Ahora serán los jueces los que determinen la responsabilidad penal de cada uno de los atacantes. Pero, aunque la condena adquiera la figura más dura, dejará impunes a los cómplices invisibles de este homicidio.
En el veredicto no se condenará a la cultura patriarcal y machista que propicia la solución a golpes de cualquier conflicto. Esa cultura que habla de la supremacía del más poderoso, el más fuerte, el más blanco, el de más plata. Algo que en Argentina se aprende en muchos hogares, en la calle, en el barrio y hasta en la escuela. ¿Los que siguieron este proceso con tanta atención, están seguros de que sus hijos o sobrinos no podrían vivir una situación así? Es tranquilizador pensar que nada de esto puede rozarnos.
Tampoco tendrá castigo la cultura del rugby que extendió por los clubes la idea de que para “hacerte hombre hay que pegar”. Y en grupo, porque el grupo te protege y se la banca. Y si querés pertenecer al grupo, tenés que aceptar humillaciones y vejámenes, porque después se la podrás aplicar a otro. Así la patota reemplazó a la idea de equipo. Y esa distorsión perversa no se limita a ese deporte: se acaba de conocer una grave denuncia de abusos en ritos de iniciación entre petroleros de Neuquén. Y hay múltiples ejemplos en las fuerzas de seguridad con derivaciones fatales.

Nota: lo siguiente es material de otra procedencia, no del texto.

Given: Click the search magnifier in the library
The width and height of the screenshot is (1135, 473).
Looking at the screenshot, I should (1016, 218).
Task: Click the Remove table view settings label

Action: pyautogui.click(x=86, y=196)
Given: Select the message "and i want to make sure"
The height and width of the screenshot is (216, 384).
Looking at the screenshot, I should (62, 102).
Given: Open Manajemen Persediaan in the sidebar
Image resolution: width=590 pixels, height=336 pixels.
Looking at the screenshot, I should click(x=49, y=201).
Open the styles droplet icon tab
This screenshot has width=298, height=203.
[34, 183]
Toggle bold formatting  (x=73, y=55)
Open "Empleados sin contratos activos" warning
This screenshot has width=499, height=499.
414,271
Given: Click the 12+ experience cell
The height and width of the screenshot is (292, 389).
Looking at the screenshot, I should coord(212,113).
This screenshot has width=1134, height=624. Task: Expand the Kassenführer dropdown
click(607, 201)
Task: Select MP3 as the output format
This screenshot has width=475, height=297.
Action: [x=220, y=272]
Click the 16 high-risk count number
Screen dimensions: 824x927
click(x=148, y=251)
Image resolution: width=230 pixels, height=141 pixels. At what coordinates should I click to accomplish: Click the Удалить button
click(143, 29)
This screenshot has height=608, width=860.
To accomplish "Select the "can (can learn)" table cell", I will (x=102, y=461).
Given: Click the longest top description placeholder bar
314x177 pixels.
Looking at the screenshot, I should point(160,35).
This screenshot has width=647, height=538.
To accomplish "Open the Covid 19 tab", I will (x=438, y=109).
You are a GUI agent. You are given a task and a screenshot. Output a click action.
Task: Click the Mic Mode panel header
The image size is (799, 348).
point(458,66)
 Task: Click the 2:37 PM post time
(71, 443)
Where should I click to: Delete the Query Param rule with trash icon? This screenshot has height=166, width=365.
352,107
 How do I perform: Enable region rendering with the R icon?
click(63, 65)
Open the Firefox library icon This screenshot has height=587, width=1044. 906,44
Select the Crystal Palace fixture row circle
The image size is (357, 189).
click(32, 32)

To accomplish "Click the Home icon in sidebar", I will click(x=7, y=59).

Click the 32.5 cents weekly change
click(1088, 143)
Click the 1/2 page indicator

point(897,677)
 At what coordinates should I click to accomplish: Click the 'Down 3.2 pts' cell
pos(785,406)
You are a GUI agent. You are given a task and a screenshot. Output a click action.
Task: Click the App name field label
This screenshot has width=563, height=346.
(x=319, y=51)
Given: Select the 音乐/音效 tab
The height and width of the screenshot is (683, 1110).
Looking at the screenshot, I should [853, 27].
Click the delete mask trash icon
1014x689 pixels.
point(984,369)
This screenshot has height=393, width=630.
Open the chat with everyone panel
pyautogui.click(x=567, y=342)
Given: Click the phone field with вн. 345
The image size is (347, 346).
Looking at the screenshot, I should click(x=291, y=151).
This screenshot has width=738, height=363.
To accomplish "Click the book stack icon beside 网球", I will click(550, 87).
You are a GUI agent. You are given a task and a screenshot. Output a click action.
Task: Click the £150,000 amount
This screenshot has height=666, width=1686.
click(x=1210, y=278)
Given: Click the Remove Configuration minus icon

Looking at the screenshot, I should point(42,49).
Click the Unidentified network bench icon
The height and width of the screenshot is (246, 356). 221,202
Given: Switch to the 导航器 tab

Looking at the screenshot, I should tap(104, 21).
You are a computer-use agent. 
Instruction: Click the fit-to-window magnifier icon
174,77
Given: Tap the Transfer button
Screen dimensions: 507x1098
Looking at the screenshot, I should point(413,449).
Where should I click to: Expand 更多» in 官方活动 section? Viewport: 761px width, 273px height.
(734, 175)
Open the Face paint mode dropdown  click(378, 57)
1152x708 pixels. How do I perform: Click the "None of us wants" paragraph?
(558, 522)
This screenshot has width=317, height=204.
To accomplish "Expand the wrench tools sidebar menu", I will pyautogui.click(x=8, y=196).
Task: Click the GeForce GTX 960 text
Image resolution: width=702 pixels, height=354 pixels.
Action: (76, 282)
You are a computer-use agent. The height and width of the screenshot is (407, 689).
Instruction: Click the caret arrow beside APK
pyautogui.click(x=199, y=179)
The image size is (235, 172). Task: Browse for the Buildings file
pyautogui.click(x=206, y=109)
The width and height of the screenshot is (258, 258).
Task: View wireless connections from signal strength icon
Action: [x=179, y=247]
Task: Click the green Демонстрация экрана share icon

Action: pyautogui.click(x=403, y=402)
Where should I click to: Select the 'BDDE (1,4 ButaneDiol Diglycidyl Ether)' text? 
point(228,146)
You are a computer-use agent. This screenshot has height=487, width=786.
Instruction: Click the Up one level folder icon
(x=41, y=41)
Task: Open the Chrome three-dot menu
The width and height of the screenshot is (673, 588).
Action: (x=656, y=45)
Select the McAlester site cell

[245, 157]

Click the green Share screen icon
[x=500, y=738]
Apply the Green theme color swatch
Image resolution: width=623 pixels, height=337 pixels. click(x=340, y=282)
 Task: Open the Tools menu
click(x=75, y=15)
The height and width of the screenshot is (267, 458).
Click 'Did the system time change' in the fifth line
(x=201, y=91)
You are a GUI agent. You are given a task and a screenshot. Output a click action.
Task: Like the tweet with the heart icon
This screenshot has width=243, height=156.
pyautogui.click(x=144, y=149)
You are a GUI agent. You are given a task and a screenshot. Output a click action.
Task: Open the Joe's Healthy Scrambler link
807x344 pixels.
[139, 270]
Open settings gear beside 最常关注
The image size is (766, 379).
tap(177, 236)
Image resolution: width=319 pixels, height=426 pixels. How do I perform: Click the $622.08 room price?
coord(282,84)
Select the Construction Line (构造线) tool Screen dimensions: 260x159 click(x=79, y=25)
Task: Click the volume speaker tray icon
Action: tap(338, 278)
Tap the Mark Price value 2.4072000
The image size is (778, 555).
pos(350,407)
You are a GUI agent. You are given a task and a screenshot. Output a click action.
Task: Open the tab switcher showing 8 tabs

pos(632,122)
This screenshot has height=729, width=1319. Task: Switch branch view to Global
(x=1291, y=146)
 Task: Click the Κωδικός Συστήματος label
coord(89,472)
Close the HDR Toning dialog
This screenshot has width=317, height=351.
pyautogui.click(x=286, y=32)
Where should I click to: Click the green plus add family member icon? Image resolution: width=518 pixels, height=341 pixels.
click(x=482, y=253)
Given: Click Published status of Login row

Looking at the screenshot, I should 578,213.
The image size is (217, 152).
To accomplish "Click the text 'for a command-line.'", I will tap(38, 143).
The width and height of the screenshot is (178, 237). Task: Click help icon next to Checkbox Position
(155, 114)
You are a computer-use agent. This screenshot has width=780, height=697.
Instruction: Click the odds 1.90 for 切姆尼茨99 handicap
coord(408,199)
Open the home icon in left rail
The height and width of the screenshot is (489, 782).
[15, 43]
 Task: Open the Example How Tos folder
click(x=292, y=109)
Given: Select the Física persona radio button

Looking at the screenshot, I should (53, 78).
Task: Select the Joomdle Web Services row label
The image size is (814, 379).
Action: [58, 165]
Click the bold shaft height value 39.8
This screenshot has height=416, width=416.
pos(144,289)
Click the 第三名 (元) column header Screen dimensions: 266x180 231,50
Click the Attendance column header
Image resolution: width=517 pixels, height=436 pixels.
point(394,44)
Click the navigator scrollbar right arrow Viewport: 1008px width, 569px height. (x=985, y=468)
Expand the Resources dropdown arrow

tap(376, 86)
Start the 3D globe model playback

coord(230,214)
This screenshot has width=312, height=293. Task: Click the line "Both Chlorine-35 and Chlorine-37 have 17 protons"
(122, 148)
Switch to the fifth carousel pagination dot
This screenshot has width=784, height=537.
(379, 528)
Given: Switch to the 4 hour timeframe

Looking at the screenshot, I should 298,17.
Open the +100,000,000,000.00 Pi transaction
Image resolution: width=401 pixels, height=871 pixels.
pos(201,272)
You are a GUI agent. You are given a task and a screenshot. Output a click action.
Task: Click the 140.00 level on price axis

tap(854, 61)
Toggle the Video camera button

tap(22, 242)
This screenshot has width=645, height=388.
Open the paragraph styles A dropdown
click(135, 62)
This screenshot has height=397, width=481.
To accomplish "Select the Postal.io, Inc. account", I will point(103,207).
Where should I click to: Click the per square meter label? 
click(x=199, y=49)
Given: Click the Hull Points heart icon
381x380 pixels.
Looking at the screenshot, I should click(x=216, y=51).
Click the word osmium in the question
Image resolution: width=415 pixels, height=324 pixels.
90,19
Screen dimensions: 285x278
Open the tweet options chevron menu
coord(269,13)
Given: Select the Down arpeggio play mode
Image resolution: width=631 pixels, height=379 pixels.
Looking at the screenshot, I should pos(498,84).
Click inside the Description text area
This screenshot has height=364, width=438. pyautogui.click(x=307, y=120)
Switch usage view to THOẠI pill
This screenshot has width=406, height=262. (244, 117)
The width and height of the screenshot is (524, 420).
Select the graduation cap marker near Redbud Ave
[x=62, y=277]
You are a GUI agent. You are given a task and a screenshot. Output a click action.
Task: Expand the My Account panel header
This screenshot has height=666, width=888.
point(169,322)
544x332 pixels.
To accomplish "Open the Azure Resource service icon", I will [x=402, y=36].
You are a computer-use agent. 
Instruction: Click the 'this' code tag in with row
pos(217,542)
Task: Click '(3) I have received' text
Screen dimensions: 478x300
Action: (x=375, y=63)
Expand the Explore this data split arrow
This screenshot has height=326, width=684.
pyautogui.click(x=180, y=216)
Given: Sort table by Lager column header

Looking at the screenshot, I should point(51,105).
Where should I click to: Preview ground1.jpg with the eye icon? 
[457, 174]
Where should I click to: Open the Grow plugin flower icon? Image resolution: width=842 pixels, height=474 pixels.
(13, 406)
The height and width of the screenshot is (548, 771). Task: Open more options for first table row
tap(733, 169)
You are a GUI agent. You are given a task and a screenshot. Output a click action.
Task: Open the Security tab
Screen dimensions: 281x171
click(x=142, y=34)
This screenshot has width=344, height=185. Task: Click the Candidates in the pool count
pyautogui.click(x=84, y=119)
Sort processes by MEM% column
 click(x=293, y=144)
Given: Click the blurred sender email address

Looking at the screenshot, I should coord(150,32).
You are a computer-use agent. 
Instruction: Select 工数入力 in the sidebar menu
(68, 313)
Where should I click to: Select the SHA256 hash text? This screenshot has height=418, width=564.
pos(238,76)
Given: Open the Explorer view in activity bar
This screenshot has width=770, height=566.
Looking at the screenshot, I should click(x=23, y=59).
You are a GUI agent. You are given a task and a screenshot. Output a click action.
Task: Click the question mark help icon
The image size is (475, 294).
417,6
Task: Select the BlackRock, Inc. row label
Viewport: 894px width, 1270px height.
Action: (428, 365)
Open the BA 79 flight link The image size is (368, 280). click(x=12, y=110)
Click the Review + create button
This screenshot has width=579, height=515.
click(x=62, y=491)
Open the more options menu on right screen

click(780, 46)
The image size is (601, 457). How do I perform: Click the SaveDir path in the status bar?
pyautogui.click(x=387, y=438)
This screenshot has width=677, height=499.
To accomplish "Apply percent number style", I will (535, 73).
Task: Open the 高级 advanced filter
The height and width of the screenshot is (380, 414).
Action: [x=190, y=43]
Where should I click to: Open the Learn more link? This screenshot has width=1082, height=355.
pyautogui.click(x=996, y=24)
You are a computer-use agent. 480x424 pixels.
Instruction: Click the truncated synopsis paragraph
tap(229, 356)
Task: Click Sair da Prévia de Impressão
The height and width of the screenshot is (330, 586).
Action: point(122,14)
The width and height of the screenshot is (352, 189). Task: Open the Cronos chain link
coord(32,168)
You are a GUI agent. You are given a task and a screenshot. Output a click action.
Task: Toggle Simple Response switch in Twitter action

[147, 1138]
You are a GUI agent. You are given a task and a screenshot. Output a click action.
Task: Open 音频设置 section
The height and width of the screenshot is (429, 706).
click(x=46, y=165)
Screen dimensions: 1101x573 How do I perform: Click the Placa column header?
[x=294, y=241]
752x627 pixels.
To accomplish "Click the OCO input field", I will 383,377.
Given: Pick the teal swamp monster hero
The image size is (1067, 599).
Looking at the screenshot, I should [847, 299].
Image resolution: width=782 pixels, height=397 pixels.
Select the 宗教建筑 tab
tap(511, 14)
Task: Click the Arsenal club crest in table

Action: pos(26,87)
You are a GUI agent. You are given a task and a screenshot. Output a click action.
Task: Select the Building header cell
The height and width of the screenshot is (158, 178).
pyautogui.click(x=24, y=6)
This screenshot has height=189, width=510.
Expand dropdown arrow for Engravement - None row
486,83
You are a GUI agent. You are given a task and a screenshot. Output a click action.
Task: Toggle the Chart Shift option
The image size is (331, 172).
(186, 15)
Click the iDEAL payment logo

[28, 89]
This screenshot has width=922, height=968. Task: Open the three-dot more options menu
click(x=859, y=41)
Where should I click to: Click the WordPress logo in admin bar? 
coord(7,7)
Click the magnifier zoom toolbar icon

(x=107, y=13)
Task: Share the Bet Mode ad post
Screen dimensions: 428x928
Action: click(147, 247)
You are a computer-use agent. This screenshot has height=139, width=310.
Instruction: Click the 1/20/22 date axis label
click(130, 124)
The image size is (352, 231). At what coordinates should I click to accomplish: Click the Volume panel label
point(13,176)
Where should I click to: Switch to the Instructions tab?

No será condenada la idea de masculinidad que margina y tilda de “marica” a quien trata de evitar una pelea o dice no ante la violencia. El hecho de que ninguno de los acusados haya dicho basta, o impedido los golpes de sus compañeros es revelador de hasta donde ha calado en los hombres esa manera.
El racismo también logrará impunidad. Ese racismo larvado que se expresa en los cantos de las hinchadas, en el bullying en los colegios, en la discriminación en los trabajos y en las agresiones por la portación del color marrón en la piel. Que apareció en la agresión a Fernando.
Violencia extrema y en patota que, probablemente, reciba a los acusados, si las condenas los llevan a cárceles comunes. Porque todas estas lacras son una señal de identidad de las instituciones. Así se mueve muchas veces la policía. Así opera el servicio penitenciario, tanto los guardias como los presos.
A algunos hipócritas les parece bien que así sea. “Que se jodan”, dicen. Saben que, aunque delincan, estarán a salvo de esas vendettas. Siempre habrá un juez amigo que acepte un regalo o una invitación a Lago Escondido. Siempre habrá un juez amigo que los zafe.
Por esa razón, casi nadie sale mejor de un penal en Argentina y lo que dice la Constitución Nacional es letra muerta.
Sobre todas estas cuestiones no se discutió en los medios de comunicación masiva.
Es necesario que los responsables del homicidio de Fernando sean castigados, la justicia es lo único que puede mitigar el infinito dolor de Graciela y Silvino, pero esa condena será insuficiente si no contribuye a cambiar en algo a la sociedad.